[Work to be completed] Exactly and in full, give the records again.

Material shown: Begin

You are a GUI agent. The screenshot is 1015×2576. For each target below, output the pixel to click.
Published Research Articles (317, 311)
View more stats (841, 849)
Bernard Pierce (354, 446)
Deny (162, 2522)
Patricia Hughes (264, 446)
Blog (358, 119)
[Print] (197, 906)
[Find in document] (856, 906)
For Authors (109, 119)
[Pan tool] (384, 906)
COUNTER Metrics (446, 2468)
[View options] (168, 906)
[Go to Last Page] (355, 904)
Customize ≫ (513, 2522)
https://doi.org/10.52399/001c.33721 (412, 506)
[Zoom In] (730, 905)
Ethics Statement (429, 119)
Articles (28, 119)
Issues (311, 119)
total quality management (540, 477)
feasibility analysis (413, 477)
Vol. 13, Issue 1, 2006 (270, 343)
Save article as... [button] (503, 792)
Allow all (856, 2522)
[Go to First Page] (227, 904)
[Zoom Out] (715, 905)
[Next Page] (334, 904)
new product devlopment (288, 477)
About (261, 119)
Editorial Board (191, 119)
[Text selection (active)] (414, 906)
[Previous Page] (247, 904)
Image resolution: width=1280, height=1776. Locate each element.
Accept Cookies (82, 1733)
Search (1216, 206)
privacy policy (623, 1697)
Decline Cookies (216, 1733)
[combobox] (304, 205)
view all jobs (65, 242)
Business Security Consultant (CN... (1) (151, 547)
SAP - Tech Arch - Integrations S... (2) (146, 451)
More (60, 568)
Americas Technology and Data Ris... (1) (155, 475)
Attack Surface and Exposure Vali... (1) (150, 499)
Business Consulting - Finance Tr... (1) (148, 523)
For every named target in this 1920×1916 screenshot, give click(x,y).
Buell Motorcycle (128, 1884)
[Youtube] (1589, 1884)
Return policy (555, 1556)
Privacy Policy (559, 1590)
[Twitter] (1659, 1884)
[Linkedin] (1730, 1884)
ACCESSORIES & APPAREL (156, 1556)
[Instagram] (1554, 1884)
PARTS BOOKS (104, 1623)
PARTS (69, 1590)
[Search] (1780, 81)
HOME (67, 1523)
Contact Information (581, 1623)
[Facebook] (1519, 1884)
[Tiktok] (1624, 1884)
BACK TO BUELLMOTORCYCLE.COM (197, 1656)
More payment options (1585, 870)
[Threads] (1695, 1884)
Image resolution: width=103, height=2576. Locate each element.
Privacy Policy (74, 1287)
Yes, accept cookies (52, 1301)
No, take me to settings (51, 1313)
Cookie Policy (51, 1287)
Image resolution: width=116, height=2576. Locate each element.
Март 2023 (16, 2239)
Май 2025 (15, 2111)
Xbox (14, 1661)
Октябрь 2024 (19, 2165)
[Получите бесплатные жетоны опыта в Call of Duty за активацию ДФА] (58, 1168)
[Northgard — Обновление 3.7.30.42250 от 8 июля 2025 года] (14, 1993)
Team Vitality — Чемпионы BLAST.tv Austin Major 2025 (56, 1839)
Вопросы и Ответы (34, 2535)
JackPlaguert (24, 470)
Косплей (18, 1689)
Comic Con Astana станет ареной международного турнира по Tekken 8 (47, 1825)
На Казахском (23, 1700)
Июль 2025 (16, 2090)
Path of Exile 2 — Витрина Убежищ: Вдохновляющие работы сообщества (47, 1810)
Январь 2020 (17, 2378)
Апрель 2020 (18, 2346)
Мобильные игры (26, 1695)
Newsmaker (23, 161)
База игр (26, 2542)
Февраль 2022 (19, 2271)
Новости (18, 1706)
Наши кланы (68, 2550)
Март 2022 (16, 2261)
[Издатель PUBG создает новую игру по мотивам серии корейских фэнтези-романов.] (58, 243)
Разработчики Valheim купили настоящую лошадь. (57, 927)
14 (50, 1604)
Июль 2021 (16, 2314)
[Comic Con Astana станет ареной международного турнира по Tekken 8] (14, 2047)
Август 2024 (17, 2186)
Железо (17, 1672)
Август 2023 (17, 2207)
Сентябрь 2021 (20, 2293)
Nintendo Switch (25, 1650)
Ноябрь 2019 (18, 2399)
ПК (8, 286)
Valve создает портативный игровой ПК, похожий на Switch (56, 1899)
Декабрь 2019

Material shown: End

[Exercise answer]
You are a GUI agent. The screenshot is 1015×2576. For each target below, output the pixel to click.
Published Research Articles (317, 311)
View more stats (841, 849)
Bernard Pierce (354, 446)
Deny (162, 2522)
Patricia Hughes (264, 446)
Blog (358, 119)
[Print] (197, 906)
[Find in document] (856, 906)
For Authors (109, 119)
[Pan tool] (384, 906)
COUNTER Metrics (446, 2468)
[View options] (168, 906)
[Go to Last Page] (355, 904)
Customize ≫ (513, 2522)
https://doi.org/10.52399/001c.33721 (412, 506)
[Zoom In] (730, 905)
Ethics Statement (429, 119)
Articles (28, 119)
Issues (311, 119)
total quality management (540, 477)
feasibility analysis (413, 477)
Vol. 13, Issue 1, 2006 (270, 343)
Save article as... [button] (503, 792)
Allow all (856, 2522)
[Go to First Page] (227, 904)
[Zoom Out] (715, 905)
[Next Page] (334, 904)
new product devlopment (288, 477)
About (261, 119)
Editorial Board (191, 119)
[Text selection (active)] (414, 906)
[Previous Page] (247, 904)
Image resolution: width=1280, height=1776. Locate each element.
Accept Cookies (82, 1733)
Search (1216, 206)
privacy policy (623, 1697)
Decline Cookies (216, 1733)
[combobox] (304, 205)
view all jobs (65, 242)
Business Security Consultant (CN... (1) (151, 547)
SAP - Tech Arch - Integrations S... (2) (146, 451)
More (60, 568)
Americas Technology and Data Ris... (1) (155, 475)
Attack Surface and Exposure Vali... (1) (150, 499)
Business Consulting - Finance Tr... (1) (148, 523)
For every named target in this 1920×1916 screenshot, give click(x,y).
Buell Motorcycle (128, 1884)
[Youtube] (1589, 1884)
Return policy (555, 1556)
Privacy Policy (559, 1590)
[Twitter] (1659, 1884)
[Linkedin] (1730, 1884)
ACCESSORIES & APPAREL (156, 1556)
[Instagram] (1554, 1884)
PARTS BOOKS (104, 1623)
PARTS (69, 1590)
[Search] (1780, 81)
HOME (67, 1523)
Contact Information (581, 1623)
[Facebook] (1519, 1884)
[Tiktok] (1624, 1884)
BACK TO BUELLMOTORCYCLE.COM (197, 1656)
More payment options (1585, 870)
[Threads] (1695, 1884)
Image resolution: width=103, height=2576. Locate each element.
Privacy Policy (74, 1287)
Yes, accept cookies (52, 1301)
No, take me to settings (51, 1313)
Cookie Policy (51, 1287)
Image resolution: width=116, height=2576. Locate each element.
Март 2023 (16, 2239)
Май 2025 (15, 2111)
Xbox (14, 1661)
Октябрь 2024 (19, 2165)
[Получите бесплатные жетоны опыта в Call of Duty за активацию ДФА] (58, 1168)
[Northgard — Обновление 3.7.30.42250 от 8 июля 2025 года] (14, 1993)
Team Vitality — Чемпионы BLAST.tv Austin Major 2025 (56, 1839)
Вопросы и Ответы (34, 2535)
JackPlaguert (24, 470)
Косплей (18, 1689)
Comic Con Astana станет ареной международного турнира по Tekken 8 (47, 1825)
На Казахском (23, 1700)
Июль 2025 (16, 2090)
Path of Exile 2 — Витрина Убежищ: Вдохновляющие работы сообщества (47, 1810)
Январь 2020 (17, 2378)
Апрель 2020 (18, 2346)
Мобильные игры (26, 1695)
Newsmaker (23, 161)
База игр (26, 2542)
Февраль 2022 (19, 2271)
Новости (18, 1706)
Наши кланы (68, 2550)
Март 2022 (16, 2261)
[Издатель PUBG создает новую игру по мотивам серии корейских фэнтези-романов.] (58, 243)
Разработчики Valheim купили настоящую лошадь. (57, 927)
14 (50, 1604)
Июль 2021 (16, 2314)
[Comic Con Astana станет ареной международного турнира по Tekken 8] (14, 2047)
Август 2024 (17, 2186)
Железо (17, 1672)
Август 2023 (17, 2207)
Сентябрь 2021 (20, 2293)
Nintendo Switch (25, 1650)
Ноябрь 2019 (18, 2399)
ПК (8, 286)
Valve создает портативный игровой ПК, похожий на Switch (56, 1899)
Декабрь 2019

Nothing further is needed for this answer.